Third is the cost of weddings. A quick flick through top wedding magazines suggests that the average wedding costs upwards of £20,000. Survey evidence from both Marriage Foundation and the Thriving Center of Psychology have found that most young people view weddings as unrealistically expensive. 

This financial problem is solvable: much of the costs relate to venue hire. Unless they are having a religious marriage, a couple will need to find a venue that has gone through the bureaucratic process of becoming an ‘approved premises’. The cheapest of these are register offices which, including all expenses, still cost about £500. 

This is eminently mendable. The Law Commission proposal to reorganise wedding law around the officiant, not the venue, opens the door for a future of more affordable weddings by removing the regulatory barrier. It will also bring the law in line with that of other home nations. 

This proposal will not work by itself, though, it will need to be supported by creativity in wedding planning.  

Wedding costs can be substantially reduced by taking a DIY approach.

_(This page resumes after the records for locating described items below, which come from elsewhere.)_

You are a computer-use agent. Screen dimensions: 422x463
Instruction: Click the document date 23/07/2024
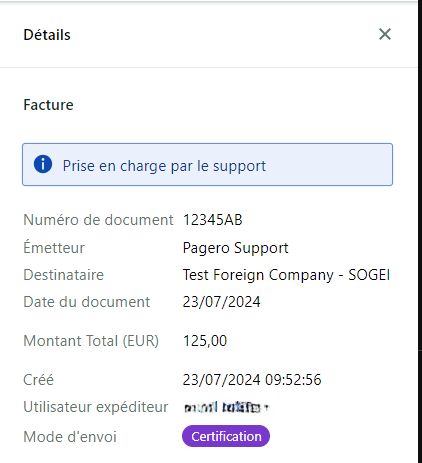[x=221, y=302]
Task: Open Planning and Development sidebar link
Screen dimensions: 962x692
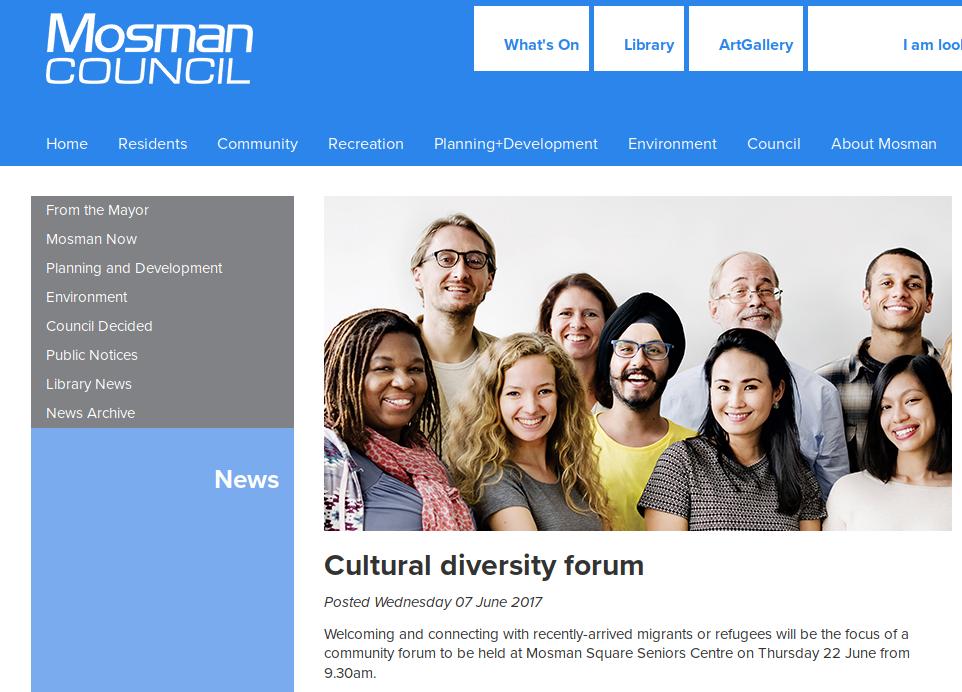Action: tap(134, 268)
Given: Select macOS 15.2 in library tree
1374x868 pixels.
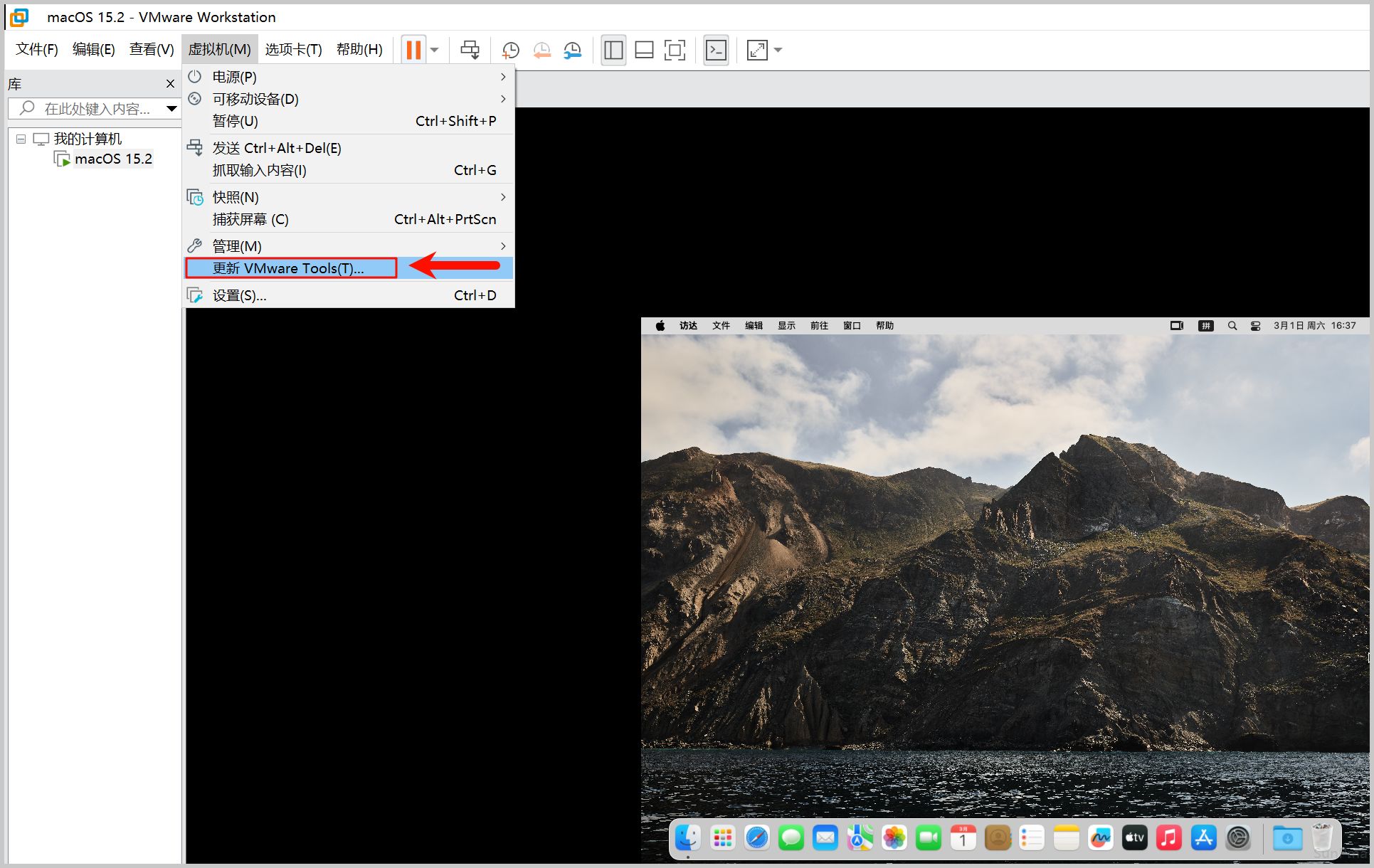Looking at the screenshot, I should (x=112, y=159).
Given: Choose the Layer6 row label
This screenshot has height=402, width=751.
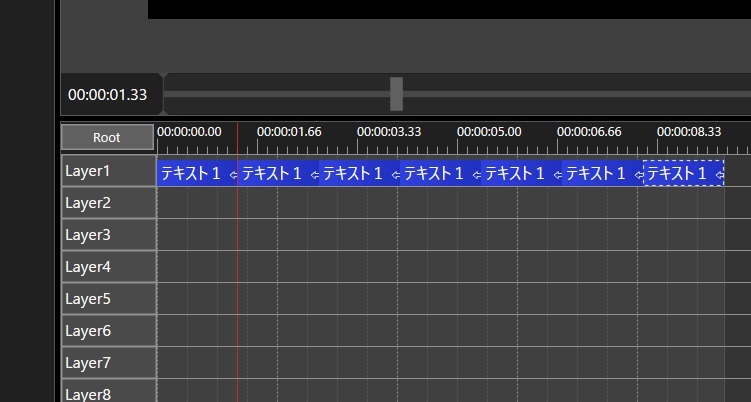Looking at the screenshot, I should tap(108, 331).
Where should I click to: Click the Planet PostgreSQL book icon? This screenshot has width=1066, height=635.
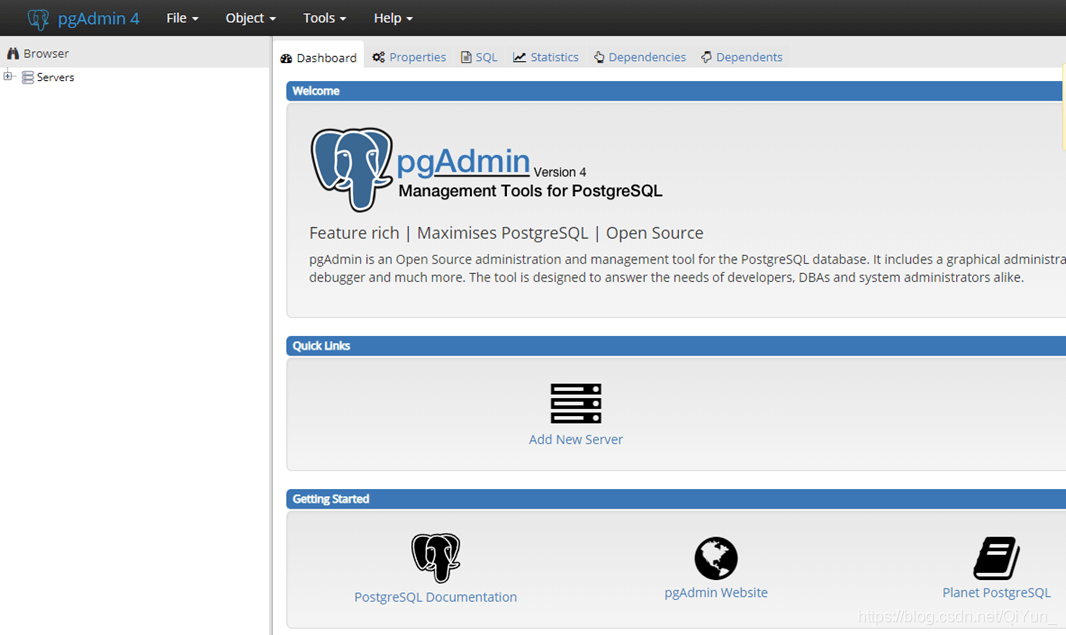996,557
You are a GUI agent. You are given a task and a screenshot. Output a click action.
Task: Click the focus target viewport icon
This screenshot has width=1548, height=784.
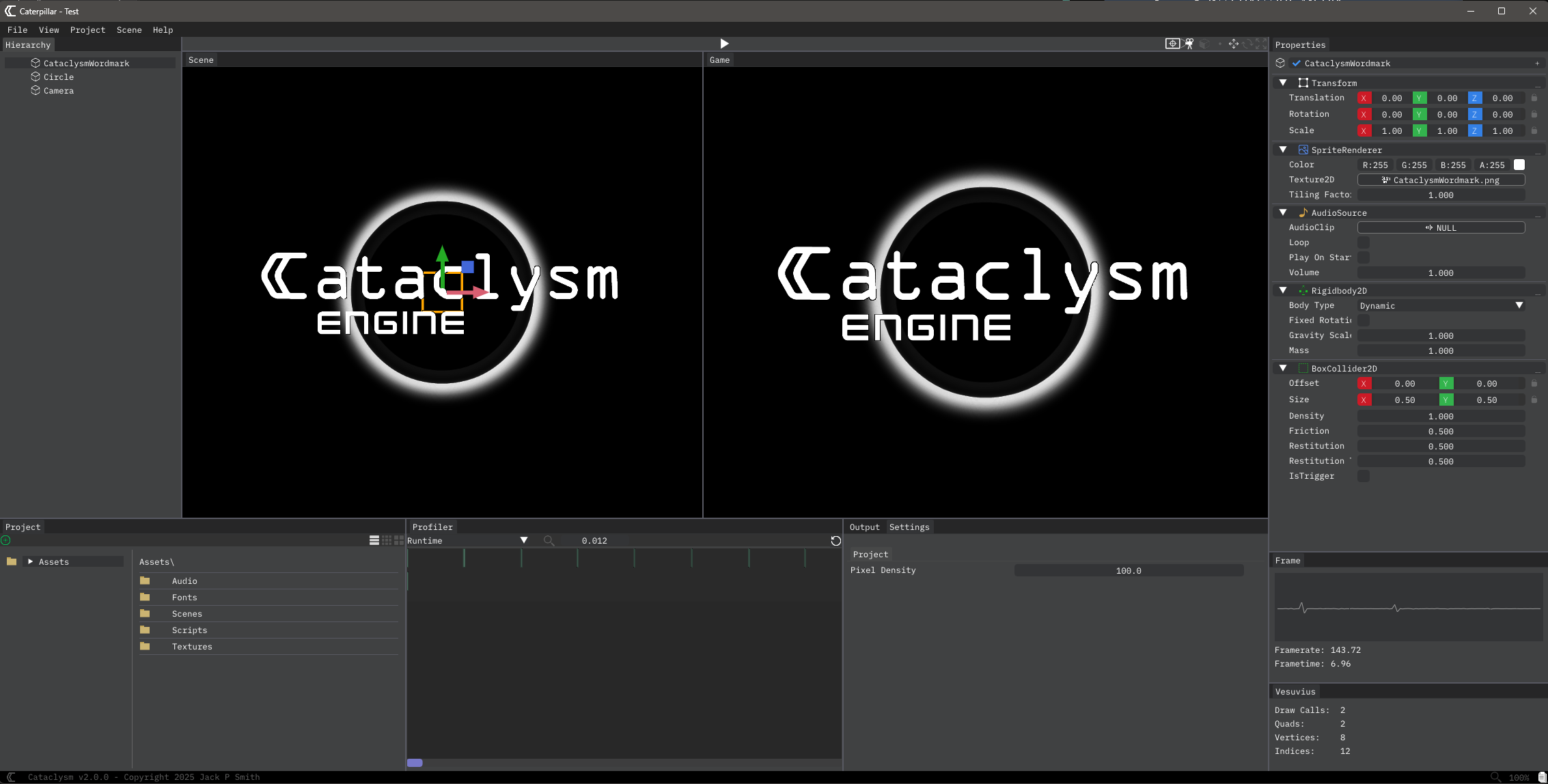point(1172,44)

Food, drinks, and decorations can often be coordinated amongst enthusiastic (and appropriately competent!) guests.  

Booze free weddings are a growing phenomenon, and especially good for weddings with children.  

Such ‘group-effort’ approaches often have a unique feel thanks to the high participation of guests, and people are more likely to remember events that they feel a sense of ownership of, having helped make them happen. 

Alongside this is a recommendation by the Centre for Social Justice. It proposes subsidising the necessary statutory fees for the poorest couples, up to £550 per couple. An inexpensive and hugely beneficial adjustment to improve wedding accessibility for the least fortunate.  

Stable families are foundational to a stable society, and marriage is crucial to stable families; perhaps it is time for all of us to make tying the knot easier.